I've been walking down the memory lane lately. But not in the way you might think. With a trusted professional, Johnben, I am walking down the streets in the neighborhood of my childhood and reliving some of my most difficult days.

I've gone back to Teller Street. Then to Marshall. I've stood alongside my 13-year-old self as his world fell apart. Friends that he thought were . . . well, friends . . . became attackers. Boys that I had known since I had started school . . . who I had shared so much of life with, became as mean as enemies. It is time to go back to the old neighborhood and think over some of the messages that stuck to me during those days.

As I talked with Johnben this afternoon, I was able to "reprocess" some of these events (with a technique I'll explain at a later time). The goal is to have these memories decrease in their capacity to bring pain, shame and discomfort. I told Johnben that as a result of talking it through, the painfulness decreased from a "7" (on a scale of 1 to 10) to a "3 or 4". What a difference.

With adult eyes, and no doubt the aid of the Holy Spirit, I saw a handful of boys thrown into the 8th grade world of sexuality.

Without any warning to me, the parties of my schoolmates became "make-out parties". It seems odd as I type it on the keyboard. You go to a party, somehow connect with someone of the opposite sex and then makeout in a dark back room of the house. At my first party, I was completely taken by surprise. I have a vague memory of someone explaining to me about the whole back room thing, and of getting pulled into a spin-the-bottle circle.

As I write these words, I think of my sweet little niece who just turned 13. That kids her age were being sexual at my school seems twisted. My, what a bizarre culture it was in my junior high school.

Surely my mom and dad had no idea about these parties. Surely they would have prepared me, or, far better, channeled me toward friends that had moral standards. But we were all together naive, unchurched, spiritually dead, foolishly uninformed.

I wasn't ready for it all. I was young for my grade, and I don't think that my sex drive had even arrived when the makeout parties started.

An aside . . . what a gift and a help to have a Christian upbringing.
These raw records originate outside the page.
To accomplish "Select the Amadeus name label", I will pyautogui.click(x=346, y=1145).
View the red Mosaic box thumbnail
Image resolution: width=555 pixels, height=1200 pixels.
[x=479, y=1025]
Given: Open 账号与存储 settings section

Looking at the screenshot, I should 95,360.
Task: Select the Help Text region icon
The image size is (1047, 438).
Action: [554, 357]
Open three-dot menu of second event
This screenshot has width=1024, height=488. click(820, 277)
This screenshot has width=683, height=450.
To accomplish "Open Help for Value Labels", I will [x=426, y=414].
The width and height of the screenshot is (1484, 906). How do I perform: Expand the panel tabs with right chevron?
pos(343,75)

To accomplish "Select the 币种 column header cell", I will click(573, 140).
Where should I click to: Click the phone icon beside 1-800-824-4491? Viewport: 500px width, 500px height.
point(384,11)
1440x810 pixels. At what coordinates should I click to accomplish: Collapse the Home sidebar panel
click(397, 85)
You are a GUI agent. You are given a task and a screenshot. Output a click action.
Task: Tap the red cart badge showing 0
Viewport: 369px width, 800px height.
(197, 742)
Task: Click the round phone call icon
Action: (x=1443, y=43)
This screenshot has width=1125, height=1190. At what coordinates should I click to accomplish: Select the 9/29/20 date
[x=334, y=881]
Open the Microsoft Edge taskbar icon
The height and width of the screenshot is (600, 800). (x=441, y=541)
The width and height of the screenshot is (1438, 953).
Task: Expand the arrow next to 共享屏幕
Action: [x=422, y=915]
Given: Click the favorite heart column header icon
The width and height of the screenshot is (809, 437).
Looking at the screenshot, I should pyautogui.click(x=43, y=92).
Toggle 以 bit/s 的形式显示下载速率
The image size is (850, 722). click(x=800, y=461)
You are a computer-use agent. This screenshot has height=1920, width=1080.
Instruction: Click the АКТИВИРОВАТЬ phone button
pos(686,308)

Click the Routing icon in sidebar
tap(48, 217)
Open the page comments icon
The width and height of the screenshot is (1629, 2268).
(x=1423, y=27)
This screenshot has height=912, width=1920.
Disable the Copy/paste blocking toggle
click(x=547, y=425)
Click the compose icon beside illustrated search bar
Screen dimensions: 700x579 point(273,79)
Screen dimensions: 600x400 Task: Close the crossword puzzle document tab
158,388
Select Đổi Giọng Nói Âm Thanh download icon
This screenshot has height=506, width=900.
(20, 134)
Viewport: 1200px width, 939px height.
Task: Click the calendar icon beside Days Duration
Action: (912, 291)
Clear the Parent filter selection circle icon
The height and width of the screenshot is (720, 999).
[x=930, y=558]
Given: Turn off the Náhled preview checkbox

Without church involvement, I defaulted into the creepy culture that I've been describing.

In summarizing our discussion, I told Johnben that, as I relived some of those tough days, I thought more about the other boys -- the instigators -- than I did about myself. I thought about M, now a Christian and a godly man. On several occasions, he has expressed regret over his actions in those days. P, went to a Christian college and was said to have been accumulating "notches on his bed post". His marriage a few years later lasted only a matter of months. I recall T boasting of his college sexual experiences. But much in his life these days reflect a deeply broken masculinity.

I've not only thought about these boys, but I have thought of their fathers. Now as an adult I see their flaws. Surely these men did nothing to speak truth into their young son's lives. The boys were swept into sexuality at 13 and suffered for it. Their lives, in one way or another, bear the scars.